Gemäss einem bekannten Diktum Bert Brechts liegt auf der kapitalistischen Achse des Bösen die Eröffnung einer Bank wertungsmässig noch vor einem Einbruch in ein solches Kreditinstitut. Und wo liegt dann das Verschachern der noblen Privatbank Wegelin an die im Bauernkredit- und Hypothekargeschäft erdhaft verwurzelten Raiffeisenbank? Und dem Abwickeln der verbliebenen US-Steuerfluchtkonten bei Rest-Wegelin als mitleiderregender «Bad Bank»?
Schon seit geraumer Zeit prophezeit man Raiffeisen: «Ihr geht noch mal über den Jordan mit euren Auslagen an diese wahnsinnig gewordenen Eigenheimdeppen! Jedes Rindvieh braucht ein Haus, und ihr seid so blöd, das auch noch zu finanzieren.» Da die Jungs von Raiffeisen nun doch nicht für ewig und drei Tage als Ortsdeppen dastehen wollten, hatten sie schon früher mal versucht, die Bank Sarasin an Land zu ziehen. Das ging allerdings grausam in die Binsen.
So ergab es sich halt sehr schön, dass Wegelin-Anführer Konrad Hummler - der sich aufgrund seiner gediegenen Investitionsratschläge und verlockenden Schalmeienklänge US-Kunden gegenüber, die sich dauernd auf der panischen Flucht vor dem Fiskus befinden, verschiedene Beinamen wie beispielsweise «Orakel von St.?Gallen» oder «Winkelried des Schweizer Bankgeheimnisses» eingehandelt hat - dass eben dieses Finanzgenie kürzlich zu seinem tiefsten Bedauern mitteilen musste, dass die 1741 gegründete Wegelin-Bank nunmehr aufgeteilt werden müsse - womit sie nun total im Eimer ist. Die schöne Bank, eine Schande ist so etwas. Ungefähr so verheerend wie der Schmachfrieden von Versailles für das Deutsche Reich 1918.

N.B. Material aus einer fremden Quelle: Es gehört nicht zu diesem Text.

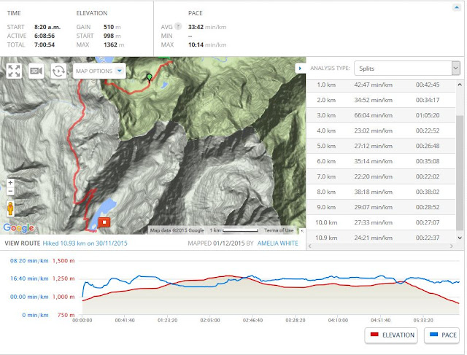The height and width of the screenshot is (355, 467).
Task: Open AMELIA WHITE profile link
Action: coord(277,243)
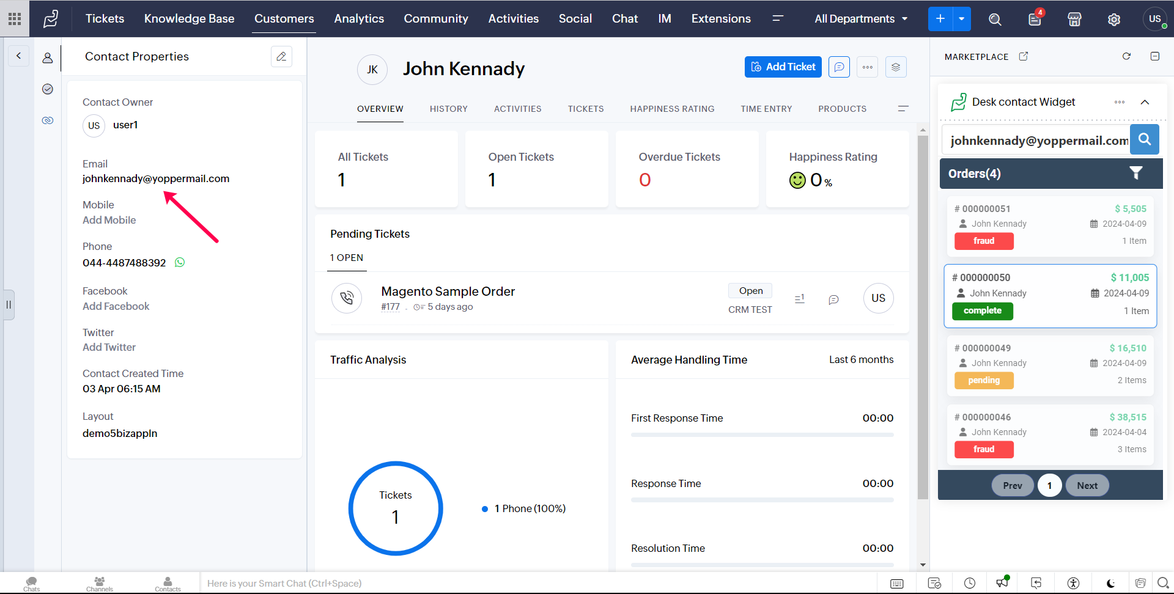Search email in Desk contact Widget
Screen dimensions: 1174x594
coord(1144,139)
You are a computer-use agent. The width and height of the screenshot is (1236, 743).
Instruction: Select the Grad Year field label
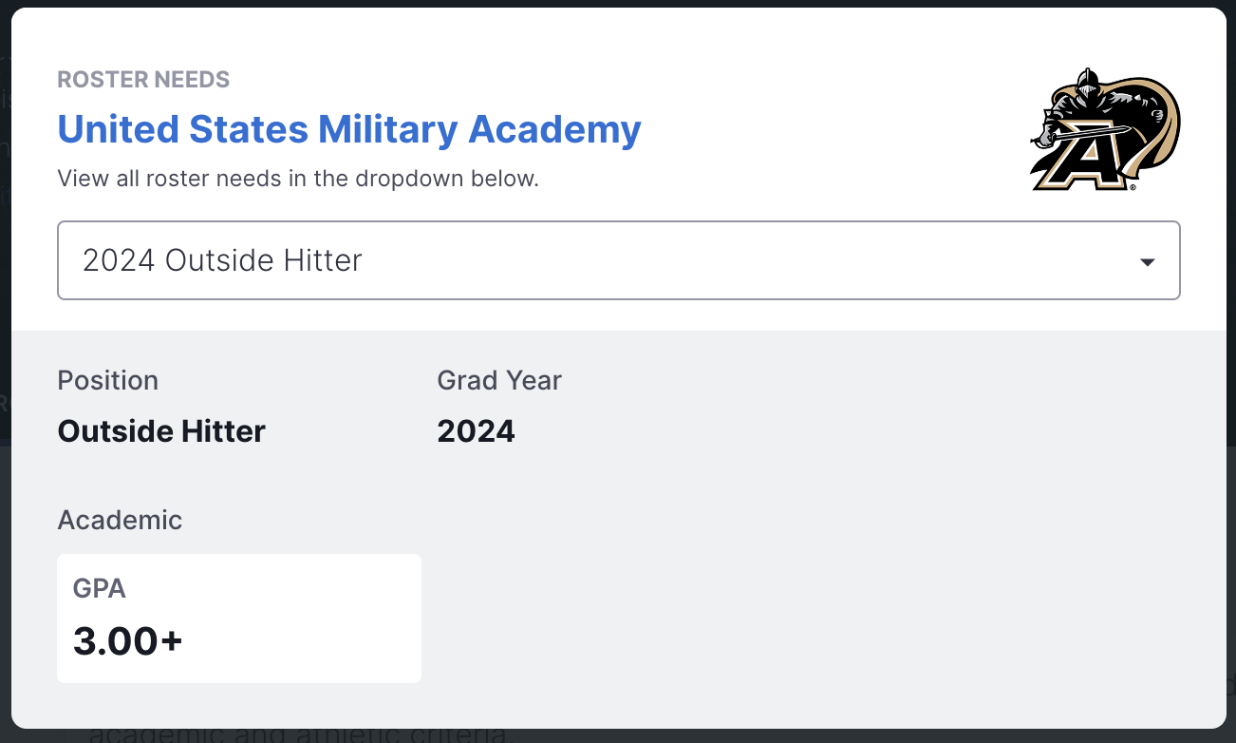click(499, 380)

Hummler darf jetzt unter Krokodilstränen wegen «Aufgabe seines Lebenswerkes» noch die paar restlichen Dollars hin- und herschieben, die vermögende Yankees auf Empfehlung von Wegelin-Mitarbeitern bei der St. Galler Privatbank versteckt hatten. Das Spassige daran ist, dass diese qualifizierten Vermögensberater dasselbe Monopoly schon vorher bei der UBS of America betrieben hatten. Dachten die Kameraden denn ernsthaft, dass dieselben Spielchen bei einer anderen Bank von den Amis nicht verfolgt würden? Dachten die gar nicht, weil sie sowieso nur an eines denken: ihren Bonus.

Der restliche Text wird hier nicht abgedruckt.